# WHAT YOU ARE ASKED TO DO:
The answer must consist solely of the lines from the one with "You are a GUI" through the last line of the data, copied exactly, with no pictures.

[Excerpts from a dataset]

- Opening Delimiter -

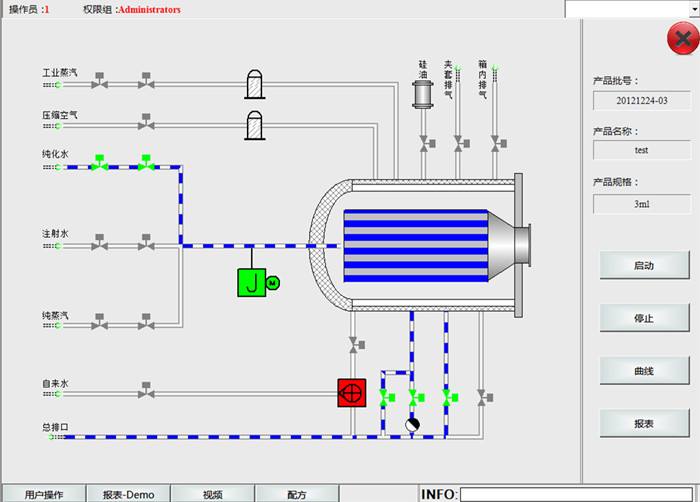The width and height of the screenshot is (700, 502).
Task: Click the filter vessel on 压缩空气 line
Action: tap(257, 125)
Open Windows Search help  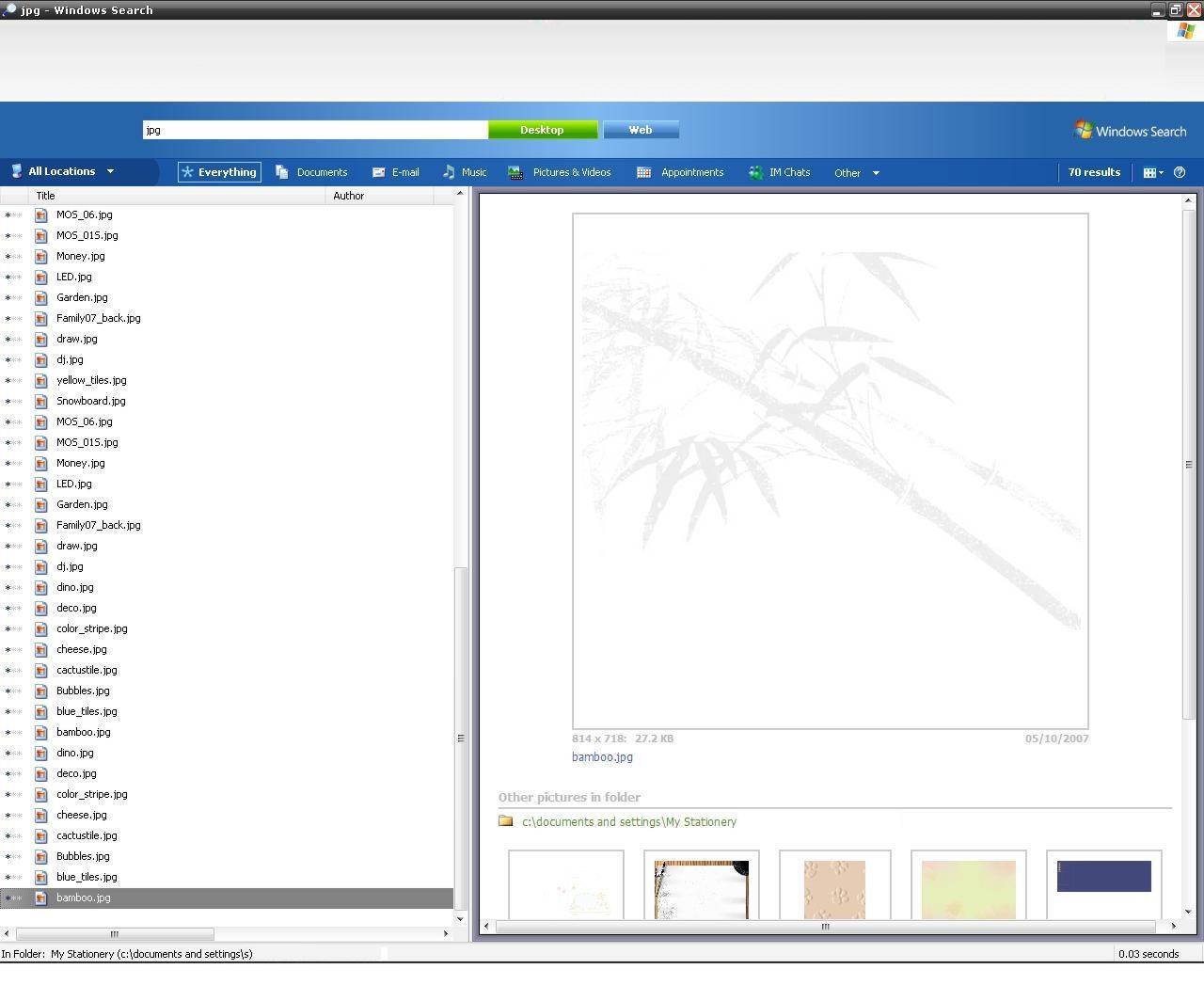point(1180,172)
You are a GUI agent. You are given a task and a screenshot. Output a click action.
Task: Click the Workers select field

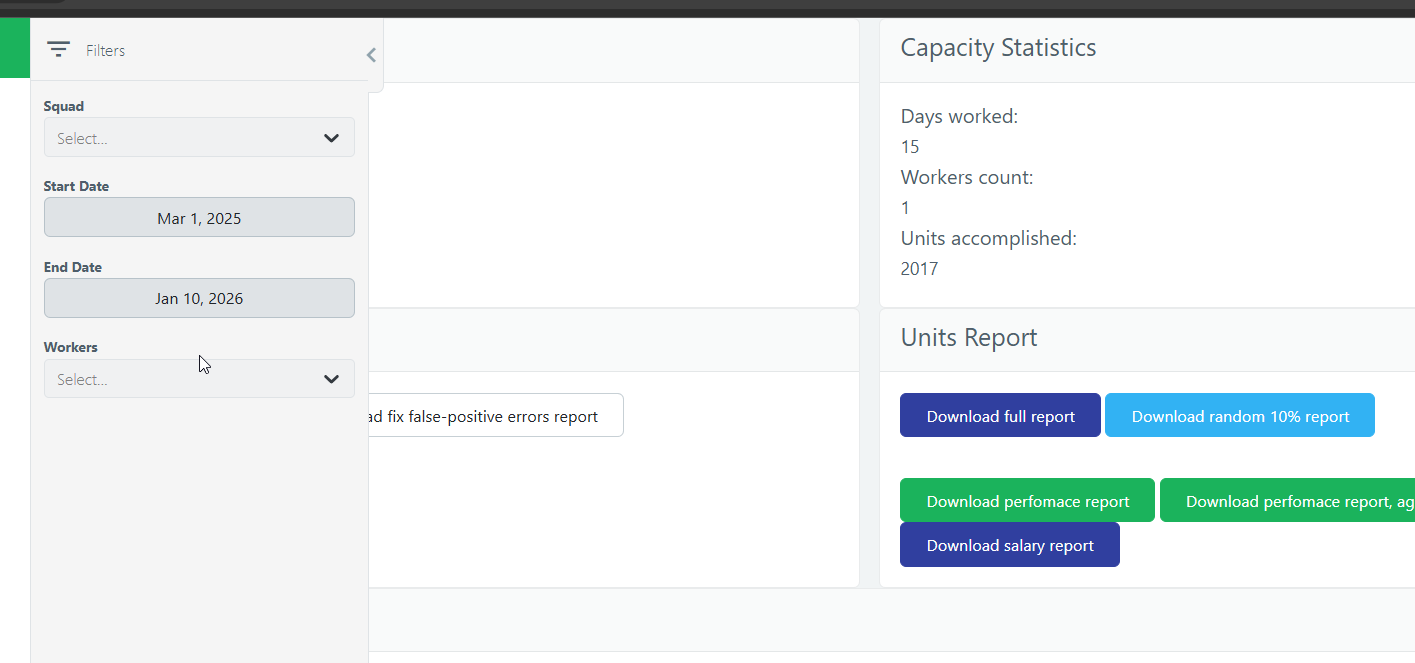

- Closing Delimiter -

# SOLUTION TO THE PROBLEM:
You are a GUI agent. You are given a task and a screenshot. Output a click action.
Task: Click the Workers select field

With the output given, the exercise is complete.